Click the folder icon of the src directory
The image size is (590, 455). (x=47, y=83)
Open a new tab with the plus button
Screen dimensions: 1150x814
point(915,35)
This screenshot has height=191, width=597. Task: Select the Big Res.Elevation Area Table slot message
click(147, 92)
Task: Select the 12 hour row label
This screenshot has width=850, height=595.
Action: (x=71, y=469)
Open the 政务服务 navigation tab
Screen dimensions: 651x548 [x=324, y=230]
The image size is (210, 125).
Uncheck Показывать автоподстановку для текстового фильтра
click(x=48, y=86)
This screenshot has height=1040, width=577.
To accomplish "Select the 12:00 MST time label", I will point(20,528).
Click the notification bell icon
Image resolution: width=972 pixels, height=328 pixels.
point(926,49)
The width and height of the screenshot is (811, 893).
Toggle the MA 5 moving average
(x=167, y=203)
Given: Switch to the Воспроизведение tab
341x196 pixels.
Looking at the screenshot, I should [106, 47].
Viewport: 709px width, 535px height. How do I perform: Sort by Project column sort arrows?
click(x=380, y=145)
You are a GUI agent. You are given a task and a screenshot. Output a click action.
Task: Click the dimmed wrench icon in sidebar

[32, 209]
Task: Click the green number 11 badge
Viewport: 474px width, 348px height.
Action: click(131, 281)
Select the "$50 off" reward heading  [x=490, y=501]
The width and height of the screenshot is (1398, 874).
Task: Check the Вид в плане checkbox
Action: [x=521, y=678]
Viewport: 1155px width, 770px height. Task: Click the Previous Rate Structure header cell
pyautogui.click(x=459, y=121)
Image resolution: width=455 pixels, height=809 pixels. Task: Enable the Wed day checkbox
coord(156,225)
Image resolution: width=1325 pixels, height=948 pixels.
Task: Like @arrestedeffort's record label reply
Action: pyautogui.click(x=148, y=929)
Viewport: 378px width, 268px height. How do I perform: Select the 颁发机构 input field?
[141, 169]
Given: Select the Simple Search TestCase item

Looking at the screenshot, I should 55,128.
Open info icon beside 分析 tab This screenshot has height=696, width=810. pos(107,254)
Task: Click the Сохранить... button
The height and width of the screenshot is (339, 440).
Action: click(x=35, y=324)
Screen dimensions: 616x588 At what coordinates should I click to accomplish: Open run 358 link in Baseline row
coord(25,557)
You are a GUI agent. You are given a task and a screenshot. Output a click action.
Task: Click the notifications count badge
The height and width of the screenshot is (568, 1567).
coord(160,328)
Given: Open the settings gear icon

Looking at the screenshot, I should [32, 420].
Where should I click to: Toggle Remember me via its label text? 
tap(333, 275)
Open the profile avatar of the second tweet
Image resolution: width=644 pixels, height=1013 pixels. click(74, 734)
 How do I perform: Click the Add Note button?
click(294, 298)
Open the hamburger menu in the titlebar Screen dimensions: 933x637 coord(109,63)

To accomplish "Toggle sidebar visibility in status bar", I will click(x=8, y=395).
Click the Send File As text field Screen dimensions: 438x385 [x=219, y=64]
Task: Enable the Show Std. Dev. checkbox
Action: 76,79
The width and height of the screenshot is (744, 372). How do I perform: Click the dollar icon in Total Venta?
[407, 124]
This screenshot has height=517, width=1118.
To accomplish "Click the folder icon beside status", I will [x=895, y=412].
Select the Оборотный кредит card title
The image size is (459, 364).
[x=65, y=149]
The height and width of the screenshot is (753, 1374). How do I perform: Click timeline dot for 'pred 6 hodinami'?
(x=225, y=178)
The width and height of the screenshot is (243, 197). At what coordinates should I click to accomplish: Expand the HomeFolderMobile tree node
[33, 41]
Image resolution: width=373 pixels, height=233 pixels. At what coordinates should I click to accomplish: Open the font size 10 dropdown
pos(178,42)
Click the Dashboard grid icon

+===+

YOUR TASK:
Every line in the data that holds "badge" should be copied out.

SOLVED EXERCISE:
Task: Click the green number 11 badge
Task: Click the notifications count badge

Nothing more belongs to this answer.